Duplica sin ningún cambio los datos que van desde la línea que contiene "Where should I click to: Expand" hasta la línea que contiene "Action: pos(177,164)", ambas incluidas.

[Datos de destinos de clic]
━━━━━━
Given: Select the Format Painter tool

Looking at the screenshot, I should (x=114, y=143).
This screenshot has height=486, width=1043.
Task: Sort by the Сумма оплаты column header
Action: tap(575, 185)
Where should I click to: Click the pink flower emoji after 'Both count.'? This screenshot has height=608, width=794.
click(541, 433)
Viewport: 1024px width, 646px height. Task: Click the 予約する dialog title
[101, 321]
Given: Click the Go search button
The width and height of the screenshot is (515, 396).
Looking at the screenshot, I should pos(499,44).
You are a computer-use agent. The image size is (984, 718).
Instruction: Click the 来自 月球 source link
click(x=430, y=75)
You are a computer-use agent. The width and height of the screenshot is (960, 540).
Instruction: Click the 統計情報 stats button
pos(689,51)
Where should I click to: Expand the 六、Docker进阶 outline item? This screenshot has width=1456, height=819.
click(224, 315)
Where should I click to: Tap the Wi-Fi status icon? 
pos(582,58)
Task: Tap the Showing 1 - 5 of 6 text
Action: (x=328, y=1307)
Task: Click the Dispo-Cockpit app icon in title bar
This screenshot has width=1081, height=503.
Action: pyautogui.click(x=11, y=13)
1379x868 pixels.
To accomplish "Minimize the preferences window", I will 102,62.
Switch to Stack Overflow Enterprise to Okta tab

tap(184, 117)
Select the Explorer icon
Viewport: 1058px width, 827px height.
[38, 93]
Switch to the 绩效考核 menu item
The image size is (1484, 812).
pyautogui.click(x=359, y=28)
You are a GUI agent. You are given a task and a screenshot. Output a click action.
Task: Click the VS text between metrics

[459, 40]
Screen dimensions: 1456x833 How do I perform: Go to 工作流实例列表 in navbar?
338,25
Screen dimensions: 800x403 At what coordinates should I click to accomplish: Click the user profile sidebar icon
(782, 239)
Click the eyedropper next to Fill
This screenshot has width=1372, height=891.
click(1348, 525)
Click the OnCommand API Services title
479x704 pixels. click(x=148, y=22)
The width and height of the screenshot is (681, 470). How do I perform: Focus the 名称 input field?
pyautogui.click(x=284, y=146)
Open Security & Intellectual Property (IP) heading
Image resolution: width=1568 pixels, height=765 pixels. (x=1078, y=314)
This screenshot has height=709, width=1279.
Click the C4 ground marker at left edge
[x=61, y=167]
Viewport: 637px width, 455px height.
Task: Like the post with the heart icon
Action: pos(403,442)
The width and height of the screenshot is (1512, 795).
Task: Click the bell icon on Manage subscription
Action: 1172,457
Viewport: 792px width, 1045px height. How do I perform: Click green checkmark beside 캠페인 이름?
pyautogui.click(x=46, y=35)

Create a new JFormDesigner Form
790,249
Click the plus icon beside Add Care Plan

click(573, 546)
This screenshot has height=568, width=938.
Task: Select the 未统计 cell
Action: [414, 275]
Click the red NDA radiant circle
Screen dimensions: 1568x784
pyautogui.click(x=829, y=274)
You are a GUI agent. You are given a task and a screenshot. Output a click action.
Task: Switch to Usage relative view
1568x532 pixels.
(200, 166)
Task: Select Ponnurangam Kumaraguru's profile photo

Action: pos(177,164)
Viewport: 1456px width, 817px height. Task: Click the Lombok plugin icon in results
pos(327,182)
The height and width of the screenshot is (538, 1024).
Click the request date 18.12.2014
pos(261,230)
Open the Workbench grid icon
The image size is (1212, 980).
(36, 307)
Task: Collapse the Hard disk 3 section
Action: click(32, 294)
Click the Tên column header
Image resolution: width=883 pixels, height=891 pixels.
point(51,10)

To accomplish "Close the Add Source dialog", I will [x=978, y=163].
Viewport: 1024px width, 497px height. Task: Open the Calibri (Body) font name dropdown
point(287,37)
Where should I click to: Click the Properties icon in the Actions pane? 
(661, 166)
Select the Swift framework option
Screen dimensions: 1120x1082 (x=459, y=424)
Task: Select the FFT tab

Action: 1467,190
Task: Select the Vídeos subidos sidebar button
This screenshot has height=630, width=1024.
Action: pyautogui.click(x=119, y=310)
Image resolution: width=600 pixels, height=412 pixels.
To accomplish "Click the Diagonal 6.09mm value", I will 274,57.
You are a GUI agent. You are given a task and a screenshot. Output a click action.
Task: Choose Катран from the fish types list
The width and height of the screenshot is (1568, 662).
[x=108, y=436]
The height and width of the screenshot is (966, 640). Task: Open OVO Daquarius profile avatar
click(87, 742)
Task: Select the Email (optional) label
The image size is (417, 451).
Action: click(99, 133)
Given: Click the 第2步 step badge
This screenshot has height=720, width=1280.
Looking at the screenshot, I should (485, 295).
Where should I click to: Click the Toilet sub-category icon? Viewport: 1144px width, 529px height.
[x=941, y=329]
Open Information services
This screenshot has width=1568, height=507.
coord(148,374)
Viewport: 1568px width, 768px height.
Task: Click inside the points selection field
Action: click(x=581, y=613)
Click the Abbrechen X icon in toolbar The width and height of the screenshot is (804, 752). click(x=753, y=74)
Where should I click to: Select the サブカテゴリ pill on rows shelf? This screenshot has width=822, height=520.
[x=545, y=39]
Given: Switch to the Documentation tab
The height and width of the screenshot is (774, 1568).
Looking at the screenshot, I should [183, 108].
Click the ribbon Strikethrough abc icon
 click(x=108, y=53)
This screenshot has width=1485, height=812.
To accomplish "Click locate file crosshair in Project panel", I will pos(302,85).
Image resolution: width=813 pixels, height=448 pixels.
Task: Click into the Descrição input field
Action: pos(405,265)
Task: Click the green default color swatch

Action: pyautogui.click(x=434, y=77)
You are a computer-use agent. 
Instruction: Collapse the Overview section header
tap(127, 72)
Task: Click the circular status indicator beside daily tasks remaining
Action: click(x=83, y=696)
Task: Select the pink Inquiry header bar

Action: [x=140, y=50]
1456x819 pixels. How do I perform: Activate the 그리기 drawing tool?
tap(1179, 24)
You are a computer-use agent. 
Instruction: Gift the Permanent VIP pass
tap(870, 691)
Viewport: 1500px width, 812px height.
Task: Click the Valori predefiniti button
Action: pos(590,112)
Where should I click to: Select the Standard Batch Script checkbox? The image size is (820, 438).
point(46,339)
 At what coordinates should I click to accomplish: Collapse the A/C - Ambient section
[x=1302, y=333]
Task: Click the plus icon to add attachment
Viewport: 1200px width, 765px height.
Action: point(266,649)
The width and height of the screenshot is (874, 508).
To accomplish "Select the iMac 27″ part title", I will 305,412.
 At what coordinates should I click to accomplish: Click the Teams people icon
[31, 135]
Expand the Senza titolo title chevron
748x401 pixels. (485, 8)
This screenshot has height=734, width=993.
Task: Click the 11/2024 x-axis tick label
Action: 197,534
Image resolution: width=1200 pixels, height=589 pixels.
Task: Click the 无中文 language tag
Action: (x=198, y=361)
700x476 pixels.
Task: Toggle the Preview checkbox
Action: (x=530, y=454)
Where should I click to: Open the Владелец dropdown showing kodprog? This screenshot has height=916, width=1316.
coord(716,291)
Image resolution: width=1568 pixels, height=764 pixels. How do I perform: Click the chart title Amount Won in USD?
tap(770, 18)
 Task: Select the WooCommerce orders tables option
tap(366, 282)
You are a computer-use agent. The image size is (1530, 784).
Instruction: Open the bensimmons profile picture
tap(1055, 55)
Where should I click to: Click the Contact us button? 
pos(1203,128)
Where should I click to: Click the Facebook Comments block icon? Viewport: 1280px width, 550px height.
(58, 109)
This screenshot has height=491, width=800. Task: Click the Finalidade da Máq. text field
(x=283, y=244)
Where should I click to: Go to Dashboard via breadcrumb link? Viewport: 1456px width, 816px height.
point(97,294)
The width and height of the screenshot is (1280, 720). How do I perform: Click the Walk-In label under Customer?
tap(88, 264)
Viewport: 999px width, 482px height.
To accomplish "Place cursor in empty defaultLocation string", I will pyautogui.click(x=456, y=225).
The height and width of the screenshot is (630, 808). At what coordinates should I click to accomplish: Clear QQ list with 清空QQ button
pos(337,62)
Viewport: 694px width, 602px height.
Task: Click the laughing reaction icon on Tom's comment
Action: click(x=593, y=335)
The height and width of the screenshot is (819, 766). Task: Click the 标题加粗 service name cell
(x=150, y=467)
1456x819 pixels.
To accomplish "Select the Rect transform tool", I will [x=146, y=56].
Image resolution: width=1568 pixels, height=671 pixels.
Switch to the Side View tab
━━━━━━
Respuesta -
Where should I click to: Expand the 六、Docker进阶 outline item? This screenshot has width=1456, height=819.
click(224, 315)
Where should I click to: Tap the Wi-Fi status icon? 
pos(582,58)
Task: Tap the Showing 1 - 5 of 6 text
Action: (x=328, y=1307)
Task: Click the Dispo-Cockpit app icon in title bar
This screenshot has width=1081, height=503.
Action: pyautogui.click(x=11, y=13)
1379x868 pixels.
To accomplish "Minimize the preferences window", I will 102,62.
Switch to Stack Overflow Enterprise to Okta tab

tap(184, 117)
Select the Explorer icon
Viewport: 1058px width, 827px height.
[38, 93]
Switch to the 绩效考核 menu item
The image size is (1484, 812).
pyautogui.click(x=359, y=28)
You are a GUI agent. You are given a task and a screenshot. Output a click action.
Task: Click the VS text between metrics

[459, 40]
Screen dimensions: 1456x833 How do I perform: Go to 工作流实例列表 in navbar?
338,25
Screen dimensions: 800x403 At what coordinates should I click to accomplish: Click the user profile sidebar icon
(782, 239)
Click the eyedropper next to Fill
This screenshot has width=1372, height=891.
click(1348, 525)
Click the OnCommand API Services title
479x704 pixels. click(x=148, y=22)
The width and height of the screenshot is (681, 470). How do I perform: Focus the 名称 input field?
pyautogui.click(x=284, y=146)
Open Security & Intellectual Property (IP) heading
Image resolution: width=1568 pixels, height=765 pixels. (x=1078, y=314)
This screenshot has height=709, width=1279.
Click the C4 ground marker at left edge
[x=61, y=167]
Viewport: 637px width, 455px height.
Task: Like the post with the heart icon
Action: pos(403,442)
The width and height of the screenshot is (1512, 795).
Task: Click the bell icon on Manage subscription
Action: 1172,457
Viewport: 792px width, 1045px height. How do I perform: Click green checkmark beside 캠페인 이름?
pyautogui.click(x=46, y=35)

Create a new JFormDesigner Form
790,249
Click the plus icon beside Add Care Plan

click(573, 546)
This screenshot has height=568, width=938.
Task: Select the 未统计 cell
Action: [414, 275]
Click the red NDA radiant circle
Screen dimensions: 1568x784
pyautogui.click(x=829, y=274)
You are a GUI agent. You are given a task and a screenshot. Output a click action.
Task: Switch to Usage relative view
1568x532 pixels.
(200, 166)
Task: Select Ponnurangam Kumaraguru's profile photo

Action: pos(177,164)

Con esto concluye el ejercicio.